* Records for this task

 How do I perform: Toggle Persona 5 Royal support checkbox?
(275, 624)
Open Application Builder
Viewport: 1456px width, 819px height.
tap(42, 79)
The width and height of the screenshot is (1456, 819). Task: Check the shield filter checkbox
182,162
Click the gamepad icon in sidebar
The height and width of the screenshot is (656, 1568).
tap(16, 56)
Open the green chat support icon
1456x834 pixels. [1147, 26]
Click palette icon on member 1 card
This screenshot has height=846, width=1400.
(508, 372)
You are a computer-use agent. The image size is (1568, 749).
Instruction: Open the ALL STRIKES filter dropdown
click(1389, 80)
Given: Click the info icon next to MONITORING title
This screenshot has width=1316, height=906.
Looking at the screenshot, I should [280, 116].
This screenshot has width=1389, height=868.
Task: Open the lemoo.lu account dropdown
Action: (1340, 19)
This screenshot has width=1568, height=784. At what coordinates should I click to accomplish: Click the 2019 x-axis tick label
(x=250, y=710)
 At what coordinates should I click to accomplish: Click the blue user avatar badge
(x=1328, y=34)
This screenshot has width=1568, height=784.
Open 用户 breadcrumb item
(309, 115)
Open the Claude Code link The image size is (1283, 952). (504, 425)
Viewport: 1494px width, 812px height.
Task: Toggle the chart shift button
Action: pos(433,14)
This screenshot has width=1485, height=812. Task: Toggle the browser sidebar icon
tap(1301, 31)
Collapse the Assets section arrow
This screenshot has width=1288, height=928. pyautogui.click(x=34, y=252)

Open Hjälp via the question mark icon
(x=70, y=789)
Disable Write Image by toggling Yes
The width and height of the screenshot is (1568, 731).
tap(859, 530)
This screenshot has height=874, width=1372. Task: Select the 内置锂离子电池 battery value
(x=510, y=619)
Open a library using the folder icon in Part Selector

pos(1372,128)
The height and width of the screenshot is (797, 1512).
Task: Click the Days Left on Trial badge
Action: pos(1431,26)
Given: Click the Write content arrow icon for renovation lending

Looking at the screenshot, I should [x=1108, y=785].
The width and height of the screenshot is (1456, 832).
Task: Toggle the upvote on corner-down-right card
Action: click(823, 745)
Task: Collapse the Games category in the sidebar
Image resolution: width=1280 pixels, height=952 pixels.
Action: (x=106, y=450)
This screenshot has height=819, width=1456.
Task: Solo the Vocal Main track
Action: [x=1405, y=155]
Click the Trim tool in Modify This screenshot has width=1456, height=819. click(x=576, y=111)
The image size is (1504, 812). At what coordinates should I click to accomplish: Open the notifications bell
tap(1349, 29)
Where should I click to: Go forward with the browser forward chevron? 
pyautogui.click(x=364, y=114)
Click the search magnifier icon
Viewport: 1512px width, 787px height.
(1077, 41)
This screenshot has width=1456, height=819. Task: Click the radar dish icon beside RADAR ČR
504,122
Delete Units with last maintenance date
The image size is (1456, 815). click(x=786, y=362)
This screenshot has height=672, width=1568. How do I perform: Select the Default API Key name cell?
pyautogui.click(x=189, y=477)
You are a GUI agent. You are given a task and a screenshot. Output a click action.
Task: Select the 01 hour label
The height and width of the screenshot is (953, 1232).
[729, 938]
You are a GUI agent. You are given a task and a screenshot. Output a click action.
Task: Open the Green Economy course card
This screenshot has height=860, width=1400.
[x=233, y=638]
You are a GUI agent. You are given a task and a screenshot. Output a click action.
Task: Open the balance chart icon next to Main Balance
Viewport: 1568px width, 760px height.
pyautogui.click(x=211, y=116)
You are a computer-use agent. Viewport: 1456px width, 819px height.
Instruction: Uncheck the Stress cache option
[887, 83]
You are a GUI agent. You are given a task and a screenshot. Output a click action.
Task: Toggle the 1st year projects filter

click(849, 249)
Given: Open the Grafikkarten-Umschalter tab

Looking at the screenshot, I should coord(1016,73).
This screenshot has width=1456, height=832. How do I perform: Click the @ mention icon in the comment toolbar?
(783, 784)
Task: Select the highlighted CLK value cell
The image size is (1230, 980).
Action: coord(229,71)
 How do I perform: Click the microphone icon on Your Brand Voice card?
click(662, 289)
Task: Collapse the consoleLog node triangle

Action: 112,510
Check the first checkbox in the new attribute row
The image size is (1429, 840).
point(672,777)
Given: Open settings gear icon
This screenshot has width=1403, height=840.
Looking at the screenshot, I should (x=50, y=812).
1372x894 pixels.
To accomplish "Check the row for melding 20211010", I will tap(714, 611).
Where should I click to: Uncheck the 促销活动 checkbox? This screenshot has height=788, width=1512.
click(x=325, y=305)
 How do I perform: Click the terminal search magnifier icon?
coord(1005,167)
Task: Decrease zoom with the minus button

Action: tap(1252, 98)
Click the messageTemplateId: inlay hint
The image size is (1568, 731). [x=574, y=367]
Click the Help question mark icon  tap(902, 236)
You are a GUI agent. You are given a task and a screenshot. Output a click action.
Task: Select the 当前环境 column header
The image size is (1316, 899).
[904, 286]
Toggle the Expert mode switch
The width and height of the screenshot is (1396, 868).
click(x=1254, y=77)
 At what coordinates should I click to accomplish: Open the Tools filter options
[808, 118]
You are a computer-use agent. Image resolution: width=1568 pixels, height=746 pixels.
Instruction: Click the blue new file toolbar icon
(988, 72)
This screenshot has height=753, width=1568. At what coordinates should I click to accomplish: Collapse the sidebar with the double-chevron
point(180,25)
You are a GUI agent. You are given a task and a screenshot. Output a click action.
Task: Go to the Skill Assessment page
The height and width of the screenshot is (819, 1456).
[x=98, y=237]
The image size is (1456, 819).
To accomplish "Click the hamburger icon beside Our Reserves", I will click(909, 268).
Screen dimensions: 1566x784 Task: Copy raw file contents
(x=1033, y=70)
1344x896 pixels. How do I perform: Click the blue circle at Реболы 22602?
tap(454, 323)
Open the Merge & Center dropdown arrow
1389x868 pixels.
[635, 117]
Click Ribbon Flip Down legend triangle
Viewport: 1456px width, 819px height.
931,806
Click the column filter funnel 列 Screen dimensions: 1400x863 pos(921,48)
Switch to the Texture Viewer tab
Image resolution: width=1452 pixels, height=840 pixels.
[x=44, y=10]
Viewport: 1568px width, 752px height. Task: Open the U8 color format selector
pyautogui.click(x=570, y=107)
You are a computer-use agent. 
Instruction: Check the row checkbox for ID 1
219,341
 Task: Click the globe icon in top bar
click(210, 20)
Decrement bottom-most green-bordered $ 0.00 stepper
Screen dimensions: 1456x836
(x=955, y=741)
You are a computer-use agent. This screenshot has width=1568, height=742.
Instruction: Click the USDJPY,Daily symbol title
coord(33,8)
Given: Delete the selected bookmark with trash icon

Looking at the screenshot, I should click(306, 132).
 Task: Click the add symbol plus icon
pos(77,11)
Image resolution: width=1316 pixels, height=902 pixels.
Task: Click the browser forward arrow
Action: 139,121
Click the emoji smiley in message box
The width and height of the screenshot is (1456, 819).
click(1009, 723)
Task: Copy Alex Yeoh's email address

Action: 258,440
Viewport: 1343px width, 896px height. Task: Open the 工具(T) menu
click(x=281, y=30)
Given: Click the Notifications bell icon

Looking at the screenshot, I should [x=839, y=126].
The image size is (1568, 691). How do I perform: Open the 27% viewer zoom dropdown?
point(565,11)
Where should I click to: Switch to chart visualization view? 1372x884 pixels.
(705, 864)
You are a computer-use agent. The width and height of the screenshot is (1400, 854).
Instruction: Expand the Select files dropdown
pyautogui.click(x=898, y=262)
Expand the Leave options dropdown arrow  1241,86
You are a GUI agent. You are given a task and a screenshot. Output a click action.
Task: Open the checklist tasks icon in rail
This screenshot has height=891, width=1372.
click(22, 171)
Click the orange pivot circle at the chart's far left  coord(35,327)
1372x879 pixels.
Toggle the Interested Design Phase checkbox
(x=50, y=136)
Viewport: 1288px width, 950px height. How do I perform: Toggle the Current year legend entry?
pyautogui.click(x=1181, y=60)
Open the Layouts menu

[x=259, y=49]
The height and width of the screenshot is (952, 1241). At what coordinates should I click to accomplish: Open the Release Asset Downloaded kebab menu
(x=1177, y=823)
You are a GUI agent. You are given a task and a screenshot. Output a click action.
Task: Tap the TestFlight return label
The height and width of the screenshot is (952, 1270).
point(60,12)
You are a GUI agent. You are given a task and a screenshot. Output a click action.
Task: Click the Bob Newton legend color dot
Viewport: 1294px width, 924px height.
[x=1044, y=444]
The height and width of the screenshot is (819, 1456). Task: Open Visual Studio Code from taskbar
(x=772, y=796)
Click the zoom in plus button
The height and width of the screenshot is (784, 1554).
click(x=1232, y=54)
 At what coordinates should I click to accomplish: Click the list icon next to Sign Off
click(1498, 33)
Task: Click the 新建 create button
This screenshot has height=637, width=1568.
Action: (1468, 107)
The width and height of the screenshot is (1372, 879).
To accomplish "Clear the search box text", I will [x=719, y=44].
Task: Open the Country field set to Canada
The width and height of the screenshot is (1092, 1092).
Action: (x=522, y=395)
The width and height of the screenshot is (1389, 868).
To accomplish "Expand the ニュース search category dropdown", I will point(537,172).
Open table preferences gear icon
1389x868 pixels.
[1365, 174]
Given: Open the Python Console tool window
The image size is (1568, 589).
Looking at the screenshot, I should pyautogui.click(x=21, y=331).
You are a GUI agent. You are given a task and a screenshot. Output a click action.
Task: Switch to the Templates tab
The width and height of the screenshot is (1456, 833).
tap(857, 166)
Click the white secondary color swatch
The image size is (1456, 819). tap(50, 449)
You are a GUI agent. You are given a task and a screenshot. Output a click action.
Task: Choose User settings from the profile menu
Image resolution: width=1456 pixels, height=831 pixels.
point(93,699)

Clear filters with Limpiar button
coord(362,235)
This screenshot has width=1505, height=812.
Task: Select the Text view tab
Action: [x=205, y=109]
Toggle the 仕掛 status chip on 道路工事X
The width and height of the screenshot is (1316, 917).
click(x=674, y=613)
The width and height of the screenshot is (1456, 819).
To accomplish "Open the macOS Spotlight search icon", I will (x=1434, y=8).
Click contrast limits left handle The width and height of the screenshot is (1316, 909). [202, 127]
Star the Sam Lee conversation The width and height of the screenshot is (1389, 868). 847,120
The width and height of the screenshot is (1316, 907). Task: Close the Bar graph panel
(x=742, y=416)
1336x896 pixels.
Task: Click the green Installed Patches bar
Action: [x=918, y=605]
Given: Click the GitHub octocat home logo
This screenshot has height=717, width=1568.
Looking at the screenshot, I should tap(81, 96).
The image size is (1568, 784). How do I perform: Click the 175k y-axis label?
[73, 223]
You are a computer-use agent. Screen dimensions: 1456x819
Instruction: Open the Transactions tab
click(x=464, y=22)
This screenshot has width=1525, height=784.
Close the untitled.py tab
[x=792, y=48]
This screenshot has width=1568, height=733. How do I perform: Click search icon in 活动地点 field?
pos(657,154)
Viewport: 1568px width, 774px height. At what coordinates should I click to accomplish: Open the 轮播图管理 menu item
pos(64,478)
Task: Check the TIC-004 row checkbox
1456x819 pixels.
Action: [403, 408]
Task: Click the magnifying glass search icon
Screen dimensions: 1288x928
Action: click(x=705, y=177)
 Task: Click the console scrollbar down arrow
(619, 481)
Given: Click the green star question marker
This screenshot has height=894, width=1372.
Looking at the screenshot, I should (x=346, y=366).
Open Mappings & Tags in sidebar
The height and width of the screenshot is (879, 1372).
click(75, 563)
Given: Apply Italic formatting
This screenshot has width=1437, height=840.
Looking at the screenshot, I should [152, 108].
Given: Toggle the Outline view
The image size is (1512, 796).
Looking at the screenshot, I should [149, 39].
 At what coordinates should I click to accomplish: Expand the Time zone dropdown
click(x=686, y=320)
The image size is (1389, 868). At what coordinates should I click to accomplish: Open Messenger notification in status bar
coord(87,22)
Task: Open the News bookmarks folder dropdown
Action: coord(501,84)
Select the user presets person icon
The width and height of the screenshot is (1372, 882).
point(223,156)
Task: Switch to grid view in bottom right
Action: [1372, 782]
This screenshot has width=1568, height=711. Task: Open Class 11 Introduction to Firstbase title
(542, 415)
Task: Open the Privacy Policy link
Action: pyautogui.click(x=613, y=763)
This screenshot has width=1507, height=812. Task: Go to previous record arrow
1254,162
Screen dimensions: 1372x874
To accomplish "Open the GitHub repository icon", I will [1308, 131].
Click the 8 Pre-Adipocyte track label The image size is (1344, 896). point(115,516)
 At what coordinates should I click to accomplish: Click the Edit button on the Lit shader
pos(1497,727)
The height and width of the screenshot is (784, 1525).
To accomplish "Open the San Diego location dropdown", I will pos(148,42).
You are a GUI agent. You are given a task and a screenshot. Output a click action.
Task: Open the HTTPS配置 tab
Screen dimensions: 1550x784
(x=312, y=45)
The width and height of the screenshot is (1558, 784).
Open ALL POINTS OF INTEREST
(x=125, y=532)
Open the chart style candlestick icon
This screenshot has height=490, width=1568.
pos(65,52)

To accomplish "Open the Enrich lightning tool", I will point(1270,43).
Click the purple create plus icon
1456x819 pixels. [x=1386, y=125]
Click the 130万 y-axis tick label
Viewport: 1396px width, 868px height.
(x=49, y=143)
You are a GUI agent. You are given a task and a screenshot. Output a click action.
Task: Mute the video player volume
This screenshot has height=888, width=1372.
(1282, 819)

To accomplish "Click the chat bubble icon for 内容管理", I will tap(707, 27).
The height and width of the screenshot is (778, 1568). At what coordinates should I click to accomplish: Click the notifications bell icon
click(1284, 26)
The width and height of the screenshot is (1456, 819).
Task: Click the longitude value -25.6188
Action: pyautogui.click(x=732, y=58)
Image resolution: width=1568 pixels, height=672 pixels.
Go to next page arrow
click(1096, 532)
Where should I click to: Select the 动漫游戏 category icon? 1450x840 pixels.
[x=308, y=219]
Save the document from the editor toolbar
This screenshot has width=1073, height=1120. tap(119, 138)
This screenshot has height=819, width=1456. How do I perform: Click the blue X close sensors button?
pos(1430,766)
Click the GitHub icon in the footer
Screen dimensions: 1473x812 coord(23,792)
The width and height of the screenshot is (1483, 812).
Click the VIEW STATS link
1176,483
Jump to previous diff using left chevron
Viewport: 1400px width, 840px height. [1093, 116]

* Try it
Beginning with the line above that contains "You are a computer-use agent. Viewport: 1456px", copy each line exactly up to and including the line that contains "Given: Open settings gear icon", and go no further.

* Output
You are a computer-use agent. Viewport: 1456px width, 819px height.
Instruction: Uncheck the Stress cache option
[887, 83]
You are a GUI agent. You are given a task and a screenshot. Output a click action.
Task: Toggle the 1st year projects filter

click(849, 249)
Given: Open the Grafikkarten-Umschalter tab

Looking at the screenshot, I should coord(1016,73).
This screenshot has width=1456, height=832. How do I perform: Click the @ mention icon in the comment toolbar?
(783, 784)
Task: Select the highlighted CLK value cell
The image size is (1230, 980).
Action: coord(229,71)
 How do I perform: Click the microphone icon on Your Brand Voice card?
click(662, 289)
Task: Collapse the consoleLog node triangle

Action: 112,510
Check the first checkbox in the new attribute row
The image size is (1429, 840).
point(672,777)
Given: Open settings gear icon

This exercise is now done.